Best iPhone model for development

Discussion in 'iOS Programming' started by solderguy1, Dec 23, 2012.

  1. solderguy1 macrumors member

    Apr 20, 2012
    Hi All,
    I got a 3G for $100 on craigslist last year that I've been using for learning and development. My philosophy is that if your code works on old hardware, newer stuff should be fine.
    However from my understanding, a 3G can't be updated to support ARC, only 3GS and up. And that it's a good idea to use ARC for multiple reasons.
    Therefore I've been browsing Craigslist for a used iPhone 4, they seem about $200. I'm worried 3GS support may be dropped sooner than 4. I also have an Ipad2, and the (boring) simulator of course.

    Do people think this is a good approach?
  2. ArtOfWarfare macrumors G3


    Nov 26, 2007
    I have a 3GS and a 4S... mostly that's just because those are what I bought for my own personal use.

    I think keeping a current device and one from a year or two ago is a good idea. You want your app to be able to make the most of the hardware capacities of the newest devices while also maintaining compatibility with a device from a few years ago.

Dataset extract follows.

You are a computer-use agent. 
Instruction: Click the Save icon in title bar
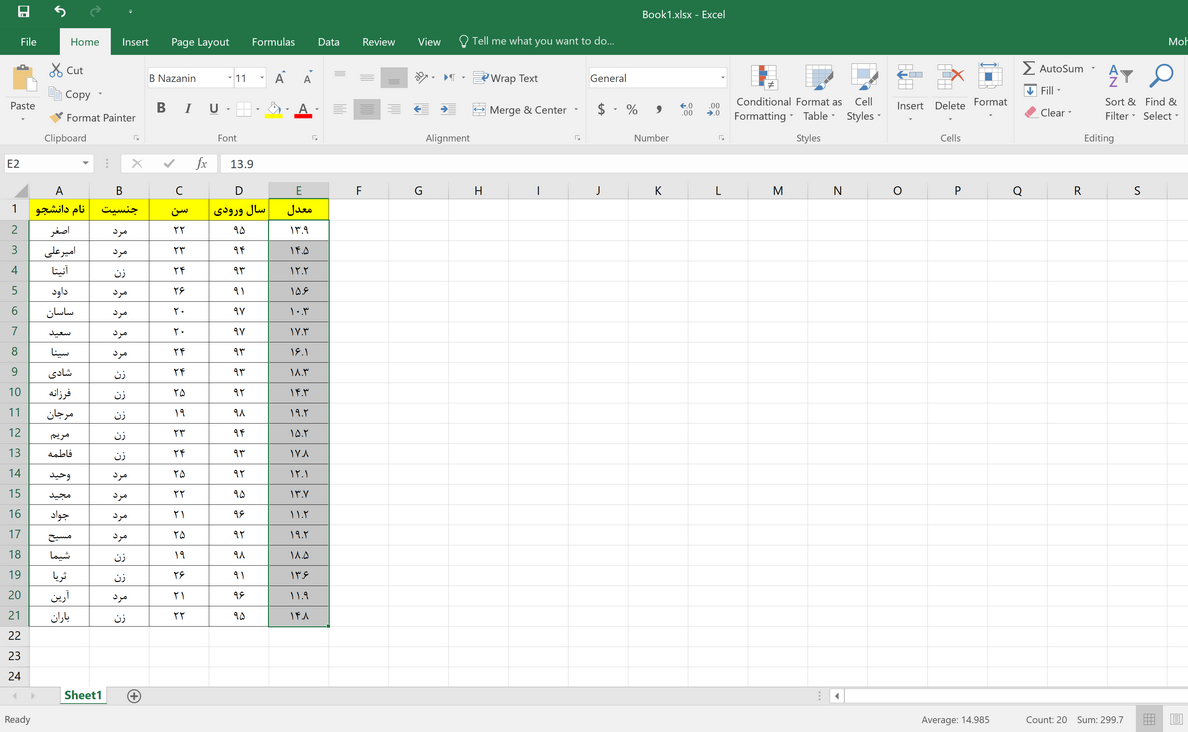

    IE, how can you know whether your app looks good on a retina screen without having a retina screen to test on?
  3. loon3y macrumors 65816


    Oct 21, 2011
    question, how many years am i supposed to be supporting nonretina devices?

    like 5 years from now do i still need non retina versions for all my images and such?
  4. solderguy1 thread starter macrumors member

    Apr 20, 2012
    I probably wasn't clear enough. Is the best practice (in terms of coding time, ease of approval, etc) for iPhone development to enable ARC and verify only with 3GS models and up?
  5. 1458279 Suspended


    May 1, 2010
    Note: if your concern is partly the cost of test devices, you might be able to test on the iPT. I do. They can be found cheap, and have most of the functionality of the iPhone.

    At least two issues at play here:
    1. there are millions of 'older' devices out there that can't/don't run iOS5/6. People still use them and if they give them up, they usually find themselves in someone else's hands before they end up as land-fill.
    Most apps/app devs ignore these older devices making their value less and less.

    2. More people want the 'new' stuff than want the 'old' stuff. Stats show most devices are running iOS5 or higher. Apple favors new vs old in terms of what apps offer. It's hard to sell the merits of an app that doesn't have the lastest functionality.

    As a developer, you have to ask yourself what market do you want/need to target.

    If you are developing a game or something that needs to compete. I can't imagine a high end, popular game not being retina. However, a tool/utility app might run nice on a 3 year old device and a brand new device.

    The answer really begs the question: what app do you want to make?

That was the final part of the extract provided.